The banner has been hosted by other villages, schools and rural sites, and can be draped in the landscape to be filmed by a drone camera. In this way small rural communities can show solidarity with their urban counterparts without breaking pandemic restrictions.

Our next project as part of Curtain Up On Communities is in the planning stages at the moment, for taking place over the winter months across Bridport. Watch this space!

While theatres have only recently been allowed to reopen to the public for very restricted performances, many small venues like The Lyric cannot yet viably stage performances. We hope soon we will be able to before long, we very much miss welcoming audiences in, watching live performances and enjoying the buzz of events here.

Instead we have been using this time offering the space to artists needing somewhere to make, rehearse or livestream work, and we're thrilled that artists are using the building; individually, as duos or in small groups, again complying with safety guidelines.

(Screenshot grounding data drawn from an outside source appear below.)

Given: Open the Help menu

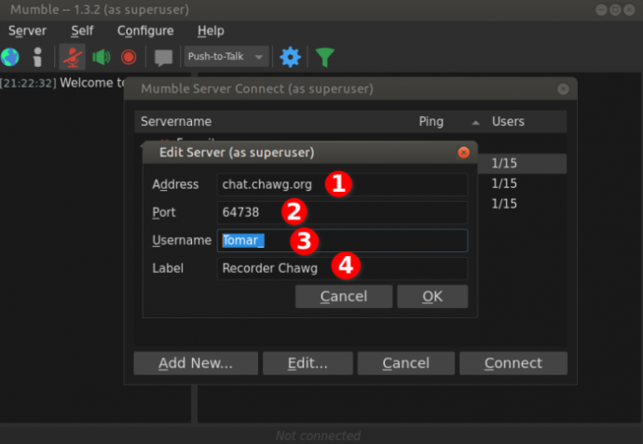Looking at the screenshot, I should coord(211,31).
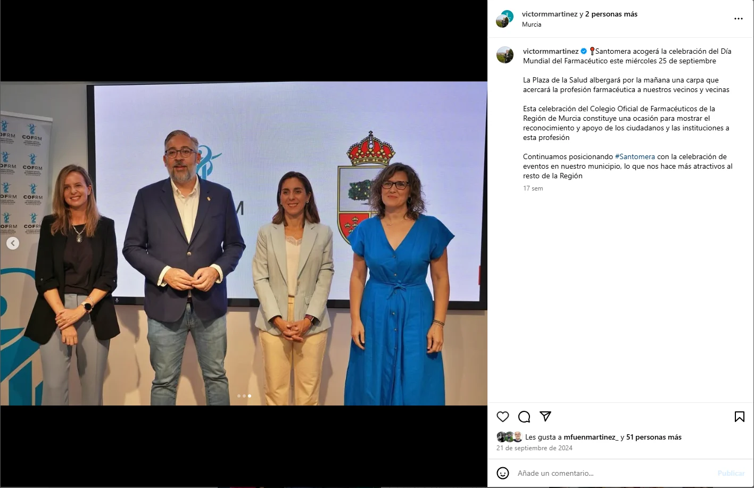754x488 pixels.
Task: Open the profile picture beside the caption
Action: pyautogui.click(x=505, y=55)
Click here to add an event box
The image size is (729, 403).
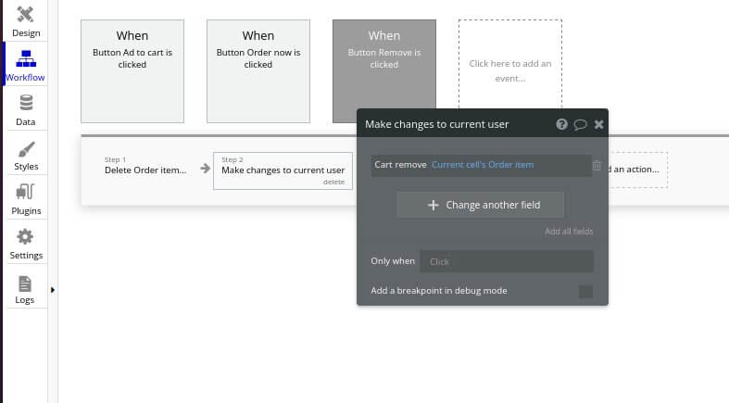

As a theatre maker herself, one of owner Niki McCretton's aims for The Lyric when she bought it was to create space for artists to make work in. There is a distinct shortage of theatre creation space across the country, and we felt it important to support artists and offer them the resource of space we have here, at a time when presenting live work and touring was so uncertain. We feel very proud that 31 artists, half of whom are young people, have welcomed using the space for their creative practices since July. So when you walk past the Lyric on Rax Lane you may hear the piano or trumpet being played, or people rehearsing a show for the day they can perform it for you. Or maybe they are live streaming it!

A very different use of the theatre has been for stallholders as part of the farmers' market and vegan and craft market to Barrack Street. There is a one-way flow for visitors through the building, with safety measures in place.

Some very positive news announced last week is that our resident company Stuff and Nonsense Theatre Company has been awarded £94,000 as part of the Government's £1.57billion Culture Recovery Fund (CRF) to help face the challenges of the coronavirus pandemic and to ensure they have a sustainable future.

Stuff and Nonsense is one of 1,385 cultural and creative organisations across the country receiving urgently needed support. £257million of investment has been announced as part of the very first round of the CRF grants programme being administered by Arts Council England. Further rounds of funding in the cultural and heritage sector are due to be announced over the coming weeks.

Stuff and Nonsense is a long-standing, national touring company which creates large theatre productions for families to enjoy together, which also works with young people in schools across the South West.

Based at The Lyric as Company in Residence, Stuff and Nonsense creates its work in the building (filling the hall with their sets!) to then tour to larger theatres such as Theatre Royal Plymouth. The lockdown meant that all the company's touring was suddenly cancelled. This grant enables the company to get back on its feet to prepare shows to be seen at Christmas in different parts of the country, and to put on socially distanced performances of its acclaimed adaptation of The Gingerbread Man at Lighthouse Poole during October half term.

There is much needed money to cover essential overheads, such as rent to the Lyric, storage and insurances plus support the many freelance artists that the company work with over the next six months to give them jobs and stability.